Global News Digest

arXiv

Bridging Reasoning Trajectories in On-Policy Distillation via Near-Future Guidance

Title: Connecting Reasoning Paths in On-Policy Distillation Through Near-Future Guidance

Abstract:

On-Policy Distillation (OPD) enhances the reasoning capabilities of large language models by instructing a student model using trajectories drawn from its own policy, guided by a teacher. While OPD relies on complete trajectories, the actual learning signal is applied at the token level. It detects errors by pinpointing high-loss tokens and attempts to correct them via local reverse-KL adjustments. However, we demonstrate that this approach—sampling entire trajectories but learning only at the token level—fails to consistently align student trajectories with those of the teacher. Approximately 30% of tokens exhibiting high loss actually reside in a low-divergence context, suggesting that many of these instances represent superficial form mismatches rather than genuine branching points in reasoning. Furthermore, even when tokens are genuinely divergent, correcting them through isolated token-level supervision proves ineffective, as reasoning breakdowns typically manifest as short-horizon shifts in probability distributions.

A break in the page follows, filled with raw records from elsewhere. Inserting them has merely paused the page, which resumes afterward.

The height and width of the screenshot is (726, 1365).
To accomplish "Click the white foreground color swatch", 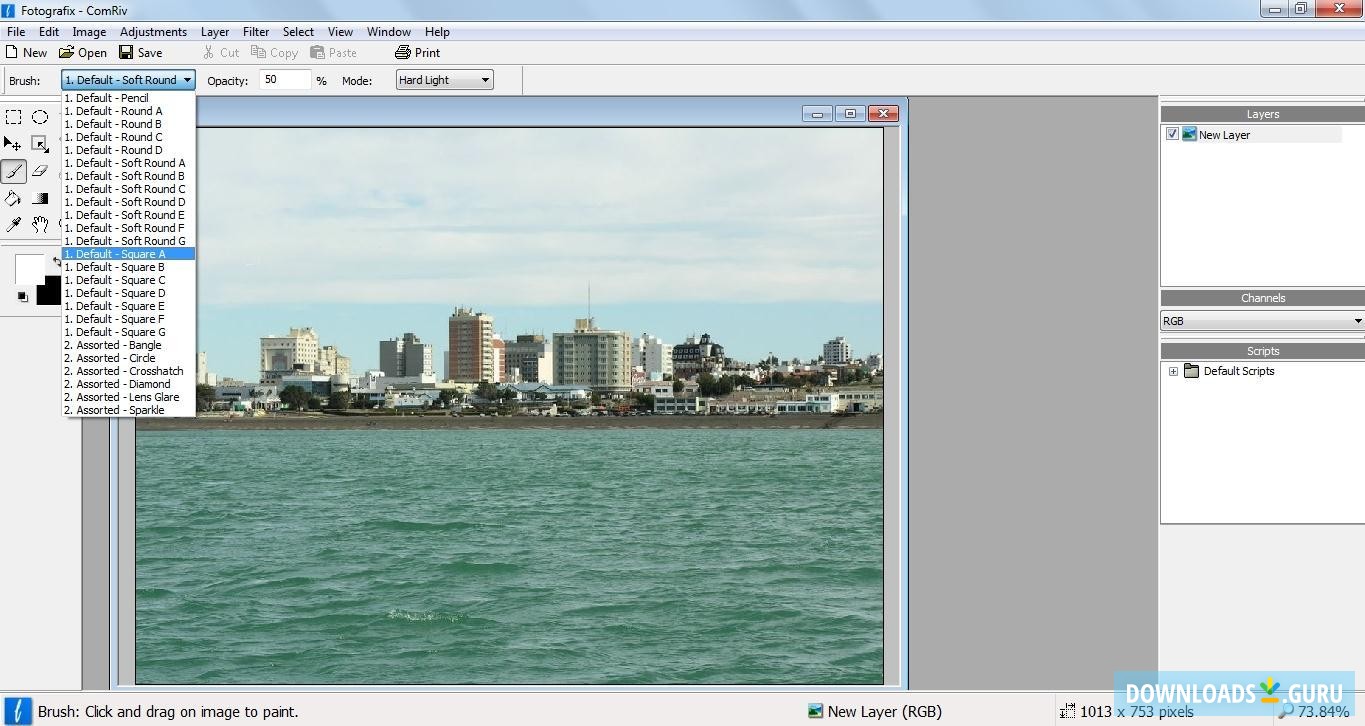I will click(x=28, y=268).
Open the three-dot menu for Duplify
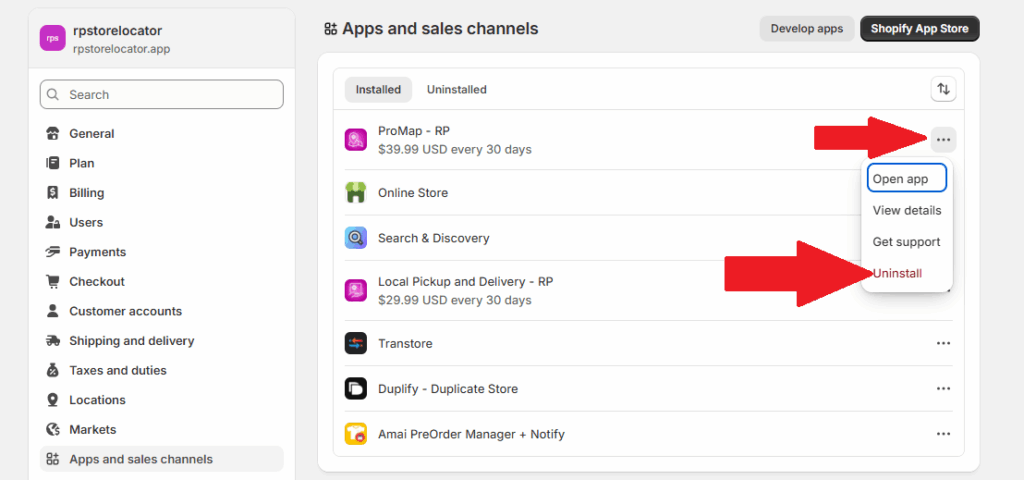Viewport: 1024px width, 480px height. click(943, 389)
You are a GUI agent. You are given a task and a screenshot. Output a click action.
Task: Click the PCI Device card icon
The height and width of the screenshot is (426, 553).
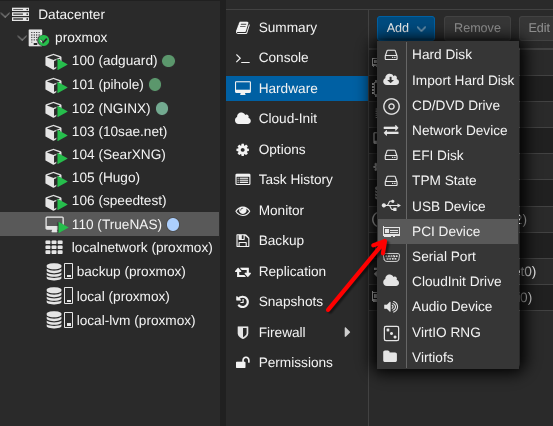click(391, 232)
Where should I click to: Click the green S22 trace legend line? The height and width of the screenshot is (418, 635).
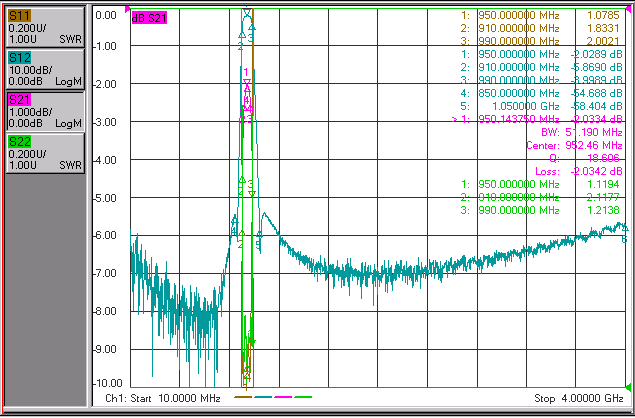[303, 397]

To address these limitations, we introduce Trajectory-aware OPD (TOPD). This method leverages near-future trajectory data to accurately identify true divergent states and extends guidance across several subsequent tokens. Empirical results indicate that filtering out non-divergent high-loss tokens boosts the standard OPD average accuracy from 47.8% to 48.2%. TOPD achieves even higher performance, raising the average accuracy to 52.2%. Specific improvements are evident on the AIME24 benchmark, where scores increase from 60.0% to 63.3%, and on AIME25, where performance rises from 46.7% to 53.3%.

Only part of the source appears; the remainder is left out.